Excerto do texto:
==================================================
A justificar a atenção internacional está a gravidade das consequências do teste conduzido pela empresa francesa Biotrial, mas também o facto de em testes desta natureza serem raros os acidentes tão graves, dizem especialistas ouvidos por várias publicações. O caso está a ser comparado ao acidente de 2006 em Londres, que ficou conhecido como o caso do "homem elefante" pelo inchaço causados nos pacientes – que sobreviveram após multiplas falhas em orgãos vitais, mas em alguns casos viram membros amputados.

Com pouca informação ainda disponível, a revista Forbes tenta explicar o desastre. A Bial, liderada por António Porttela (na foto) estava a testar um produto que visa reduzir a ansiedade e dores actuando sobre receptores neuronais (os mesmo que são activados pela canábis, por exemplo), conhecidos como inibidores da hidrolase de amida de ácido gordo. A descrição partilhada com os pacientes que participaram no estudo é a de que o medicamento serviria para "o tratamento de várias condições médicas da ansiedade à doença de Parkinson, mas também para o tratamento de dor crónica de esclerose, cancro, hipertensão ou tratamento de obesidade".

Na escala de testes clínicos, os testes clínicos de "Fase 1" são os primeiros que envolvem humanos – acontecem já depois dos produtos terem sido experimentados em animais – e visam testar – não a eficácia, mas sim – a segurança do medicamento através de doses crescentes (seguem-se três outras fases que analisam eficáciae alargam população visada). Os pacientes deste teste receberam 1.900 euros para participarem, relata a BioWorld.
==================================================
Secção de dados:
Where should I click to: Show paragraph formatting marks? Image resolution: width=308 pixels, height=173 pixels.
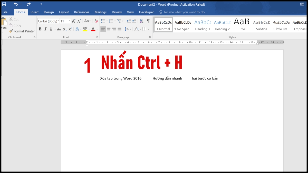click(148, 21)
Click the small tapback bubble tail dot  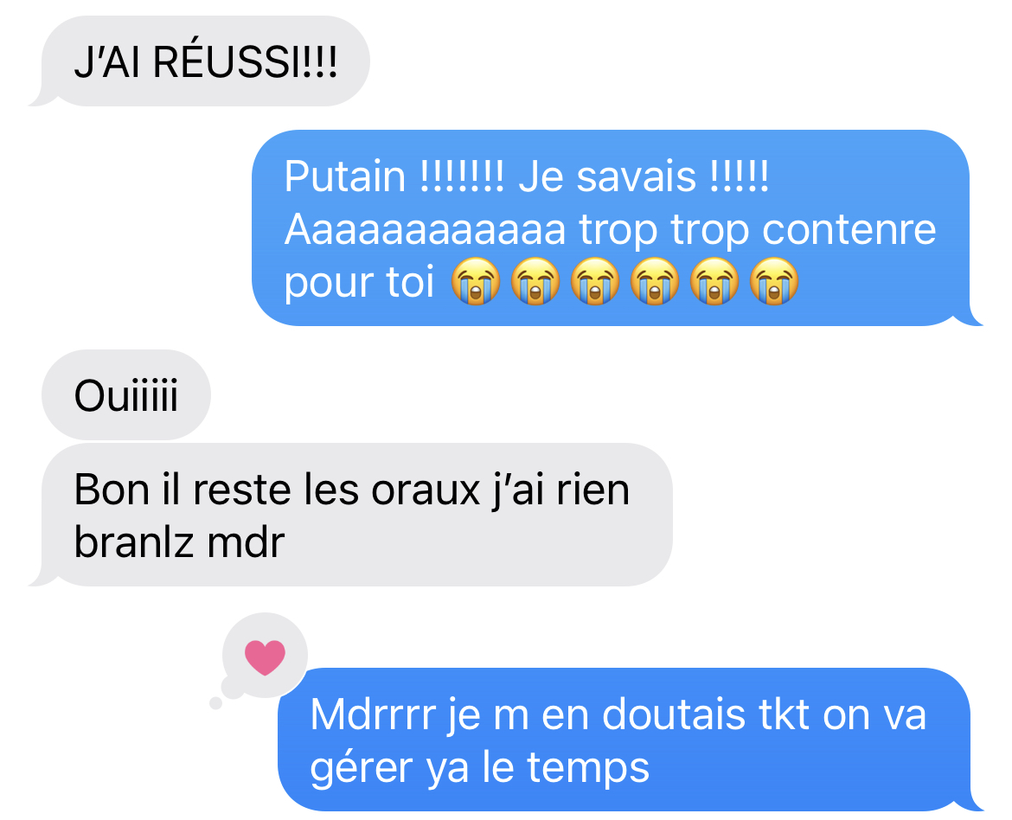(215, 703)
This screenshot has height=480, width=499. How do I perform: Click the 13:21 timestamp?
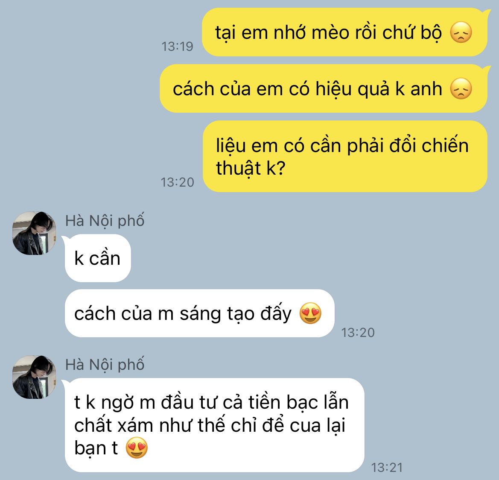coord(387,468)
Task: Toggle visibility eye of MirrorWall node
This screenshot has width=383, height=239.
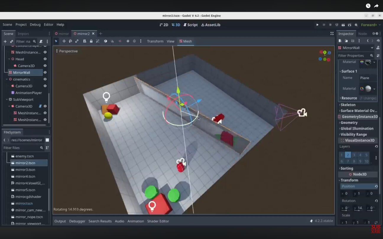Action: (x=45, y=73)
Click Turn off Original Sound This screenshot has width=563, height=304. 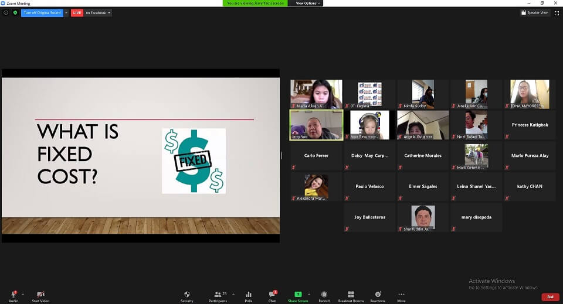click(42, 13)
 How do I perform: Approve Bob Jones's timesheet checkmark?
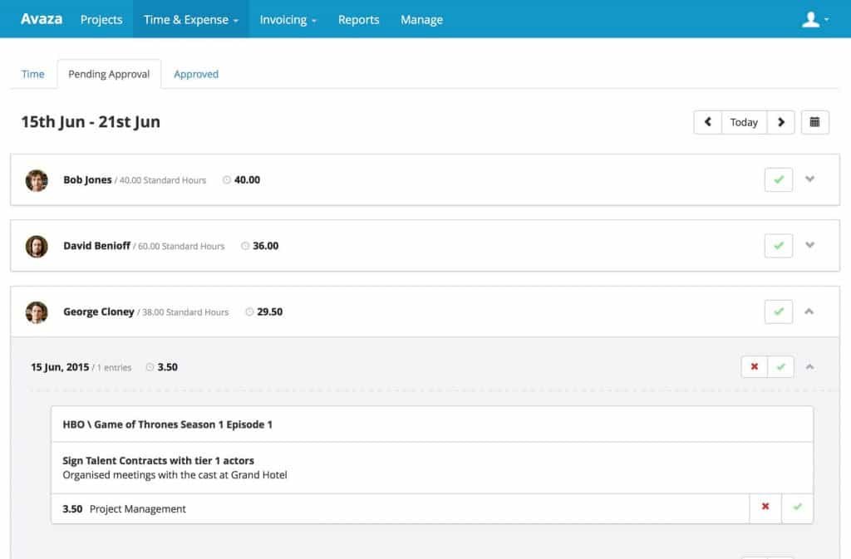click(x=778, y=179)
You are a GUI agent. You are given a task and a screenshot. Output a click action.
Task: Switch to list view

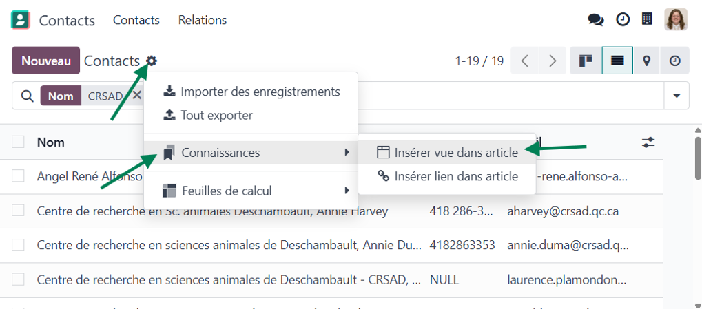coord(617,61)
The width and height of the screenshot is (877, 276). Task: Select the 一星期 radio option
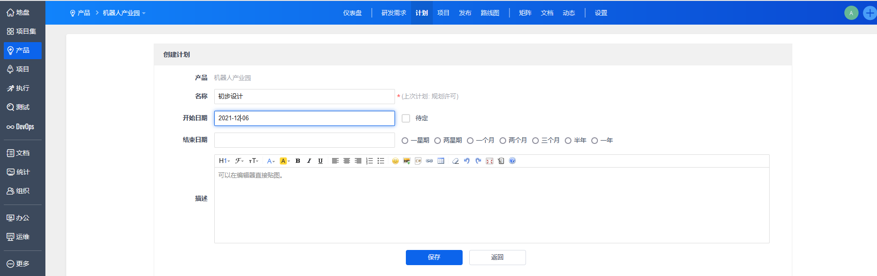[x=405, y=141]
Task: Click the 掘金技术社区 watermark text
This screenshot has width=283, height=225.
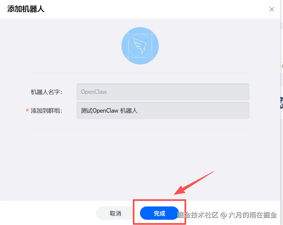Action: [x=198, y=215]
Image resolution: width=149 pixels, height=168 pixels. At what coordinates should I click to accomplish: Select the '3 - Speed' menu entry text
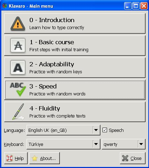[x=43, y=86]
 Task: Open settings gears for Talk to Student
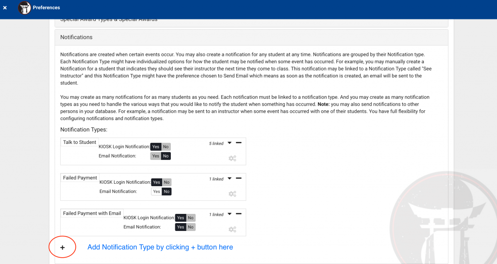[x=232, y=158]
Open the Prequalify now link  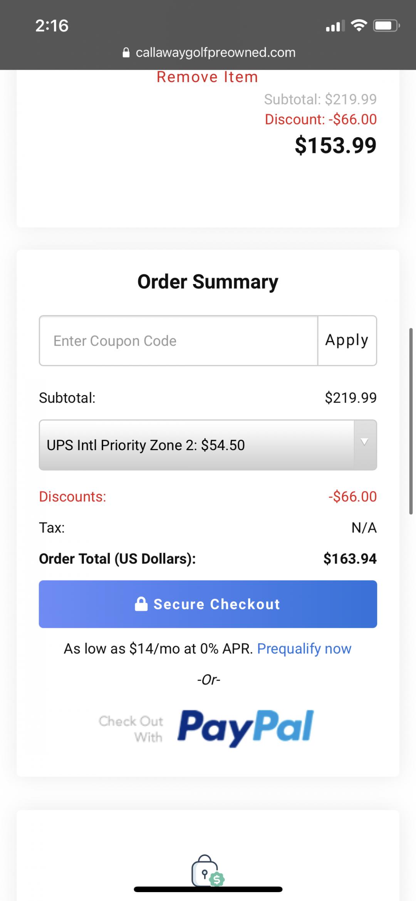[x=304, y=649]
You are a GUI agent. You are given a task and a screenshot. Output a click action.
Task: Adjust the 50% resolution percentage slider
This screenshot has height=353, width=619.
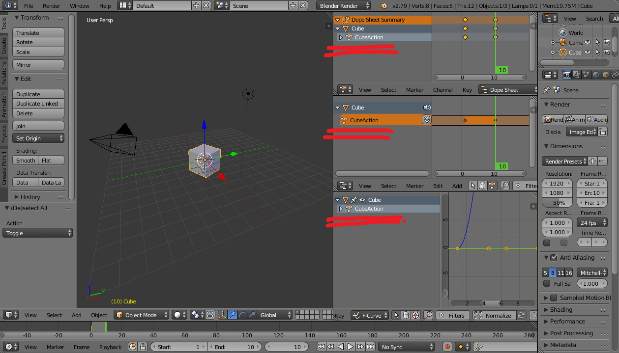pos(557,203)
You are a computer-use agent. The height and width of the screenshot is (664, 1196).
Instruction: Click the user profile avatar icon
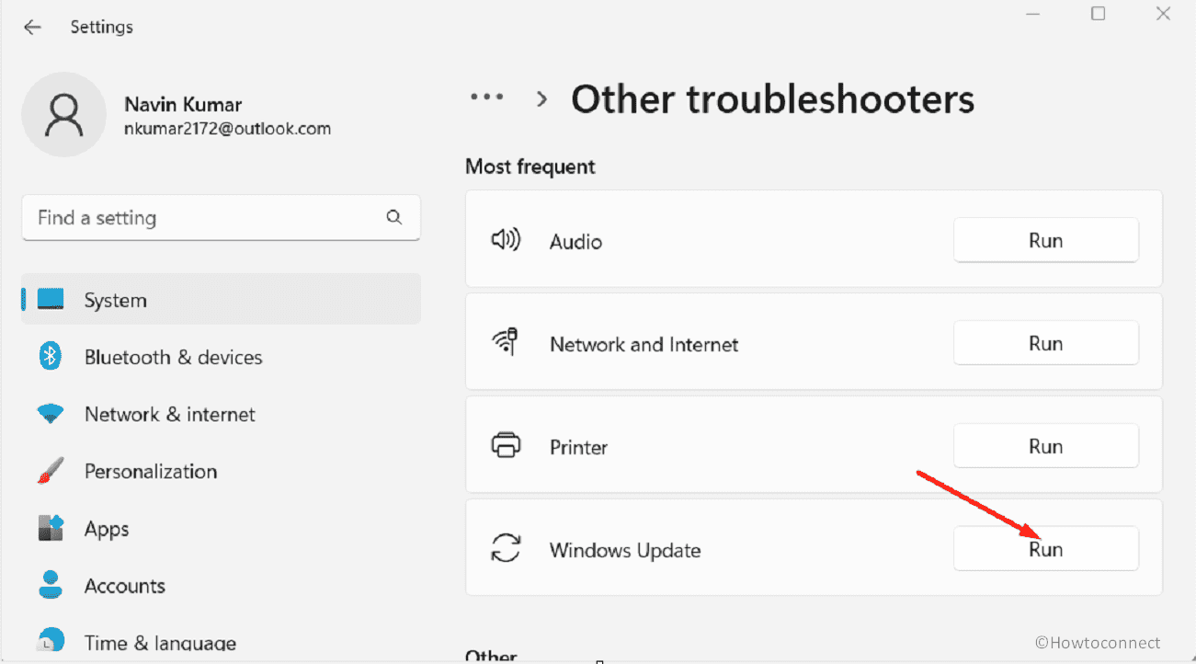click(x=64, y=114)
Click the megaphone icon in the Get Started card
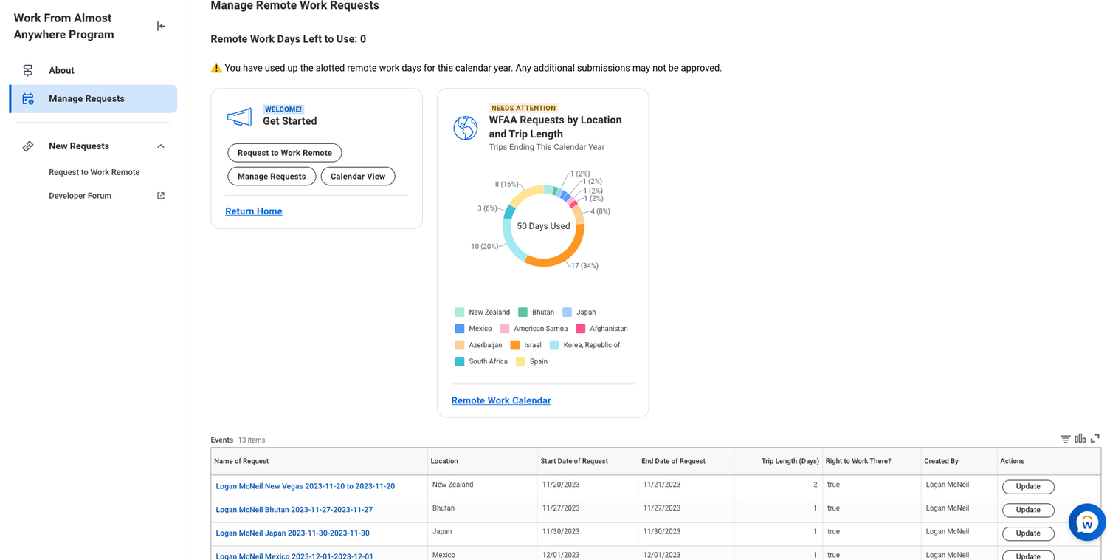Image resolution: width=1107 pixels, height=560 pixels. point(238,116)
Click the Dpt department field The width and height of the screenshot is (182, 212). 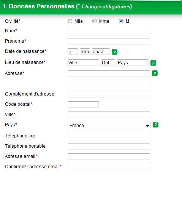click(108, 63)
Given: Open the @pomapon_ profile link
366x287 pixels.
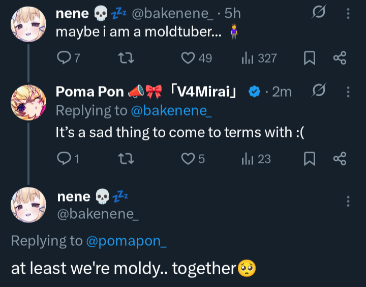Looking at the screenshot, I should pos(127,241).
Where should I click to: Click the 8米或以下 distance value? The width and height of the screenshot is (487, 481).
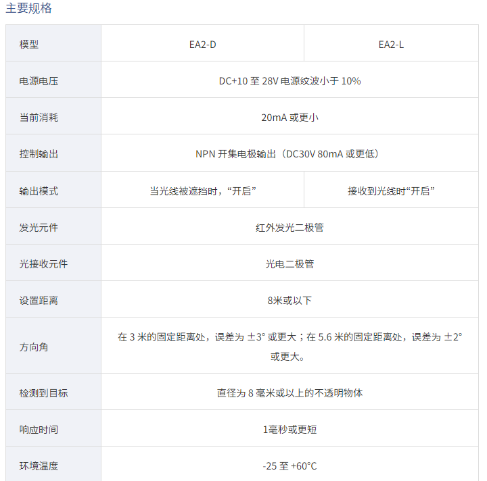pyautogui.click(x=289, y=301)
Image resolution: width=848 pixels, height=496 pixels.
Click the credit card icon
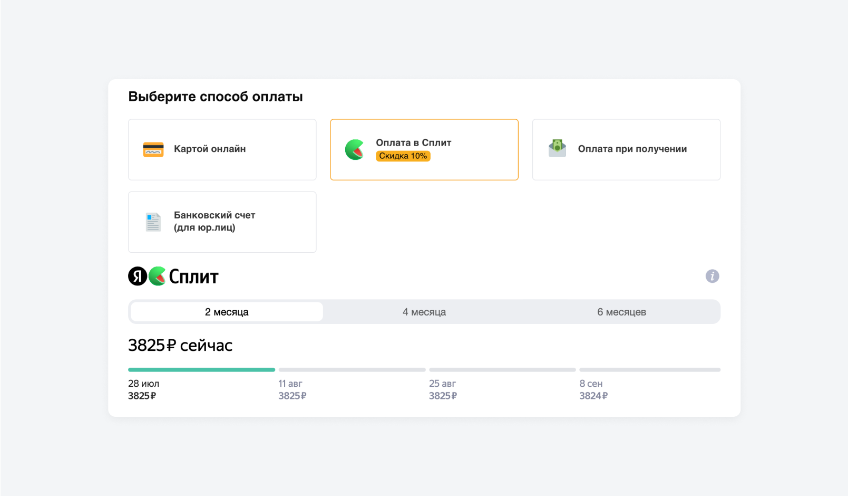coord(153,149)
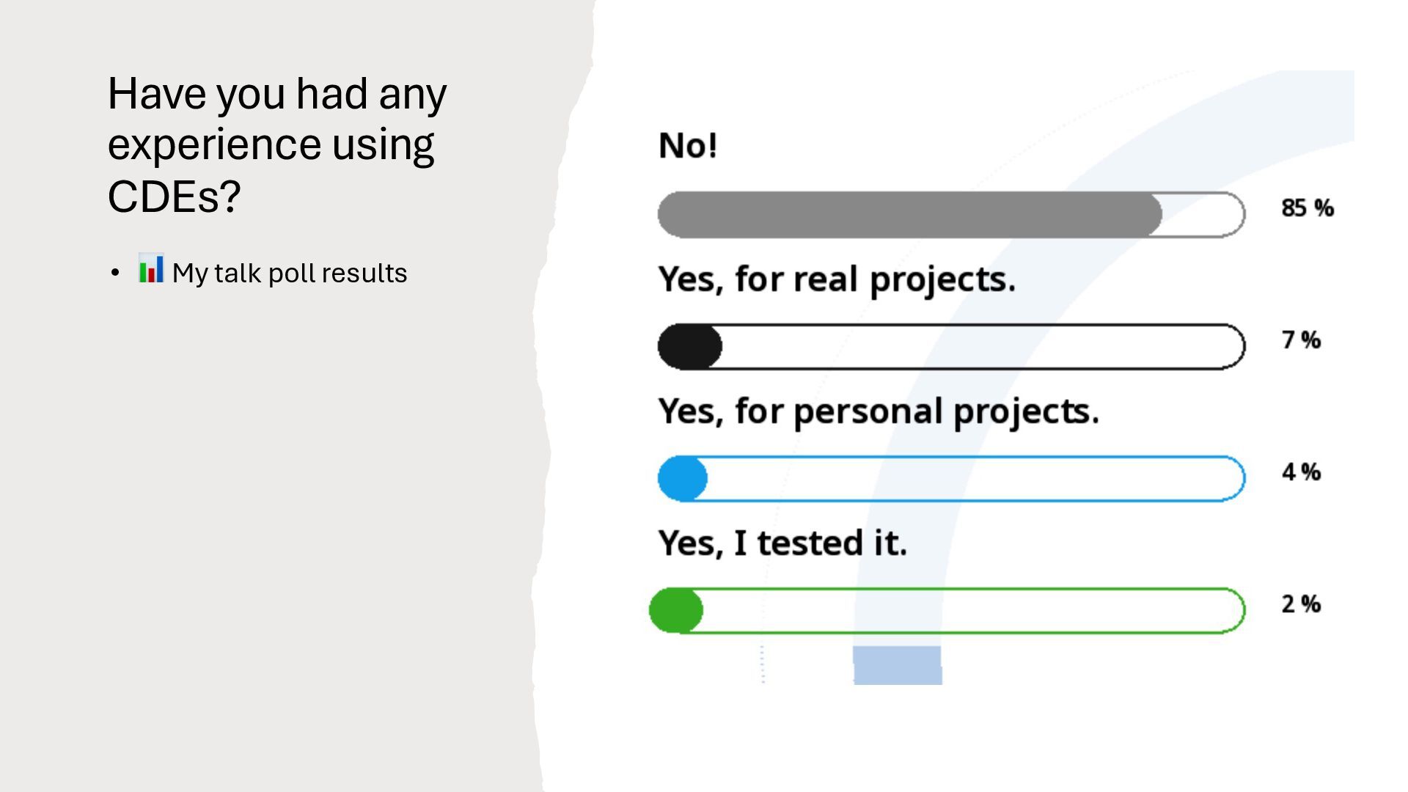Click the slide title about CDE experience
The image size is (1408, 792).
(x=276, y=144)
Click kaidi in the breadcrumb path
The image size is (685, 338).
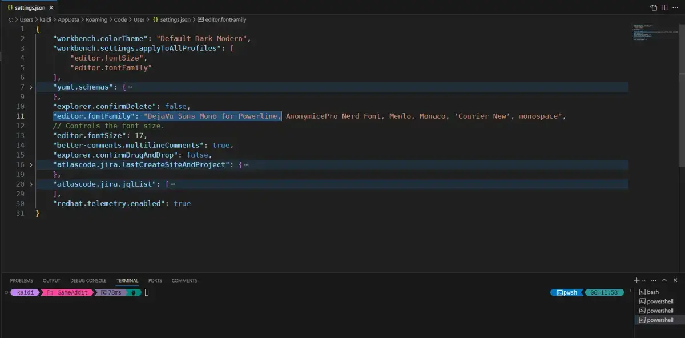pos(45,19)
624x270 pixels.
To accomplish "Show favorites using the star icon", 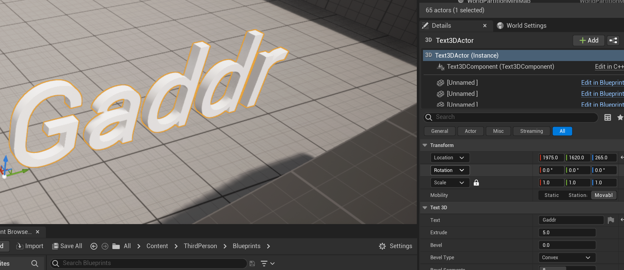I will (x=620, y=117).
==================================================
Problemas e tarefas:
**A.** Enumere todas as empresas e publicações referidas pelo nome no excerto do texto.
**B.** Responda, com base no excerto do texto, às seguintes perguntas:
(i) Que quantia receberam os pacientes para participar no teste?
(ii) Em que ano e em que cidade ocorreu o acidente com o qual o caso está a ser comparado?
(iii) O que visam testar os testes clínicos de "Fase 1"?

Soluções:
**A.** Biotrial, Bial, Forbes, BioWorld

**B.**
(i) 1.900 euros.
(ii) Em 2006, em Londres.
(iii) A segurança do medicamento, não a sua eficácia, através de doses crescentes.